When things happen that seem to contradict what you thought was true,

it does not create doubt.

Doubt exists because of a lack of confidence.

Insecurity is doubt.

It is when you yourself question what you thought you believe, that you realize you have doubts.

If you have read any of my prior blogs you know I write a lot about grace.

My story, which is involved in a lot of what I write, involves a transformation from legalism to freedom.

Following law to freedom in grace.

I was bound to a set of rules I couldn’t follow, and led to freedom by the people who told me I don’t have to follow the rules anymore.

My hope went from my ability to “get better” and “do things right”, to a hope that exists despite any strength or weakness I have.

The person who taught me about this freedom was Tullian Tchvijian.

I listened to his sermons as often as I brushed my teeth

(although, much to my dentists dismay, I probably listened to Tullian more frequently).

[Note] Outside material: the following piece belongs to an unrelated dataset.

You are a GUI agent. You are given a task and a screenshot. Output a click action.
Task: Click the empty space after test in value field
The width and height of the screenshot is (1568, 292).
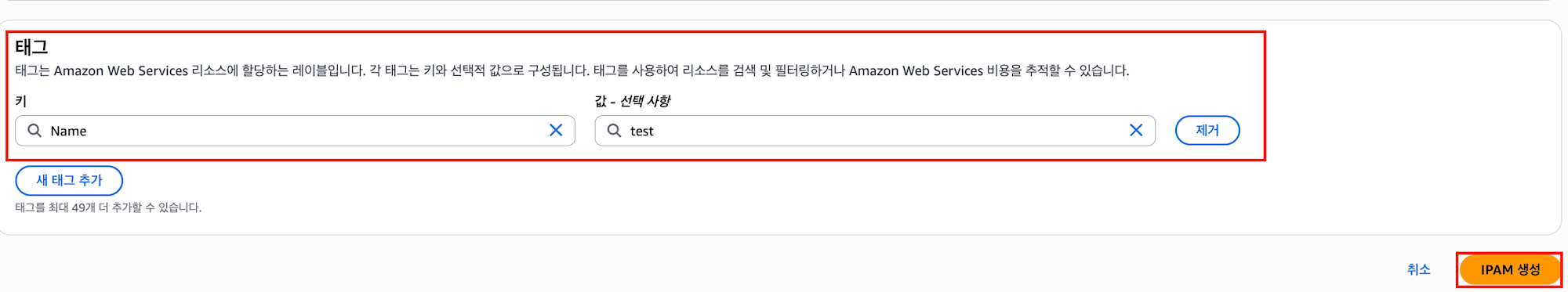[x=886, y=131]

I saw Tullian as a man who had the freedom and faith I desire.

He taught me that hope is right there, FOR ME,

and for the worst person I know.

The same grace thats available for the pastor at the Baptist church on main street,

is there for the prostitute who works the corner of 2nd.

I no longer felt that I had to pretend like I was good.

I could be honest about my struggles, and my repeated failures, because there was hope and safety FOR ME, that came from a source COMPLETELY OUTSIDE OF ME.

But Tullian’s perfect little grace-fueled family, just informed the public that he would no longer be preaching from his church, on account of an affair that had wrecked his marriage.

Its ironic, isn’t it?

The man who preaches every sermon that leaves his lips on the filth and sin that exists within man

(admitting that he himself is the filthiest he knows)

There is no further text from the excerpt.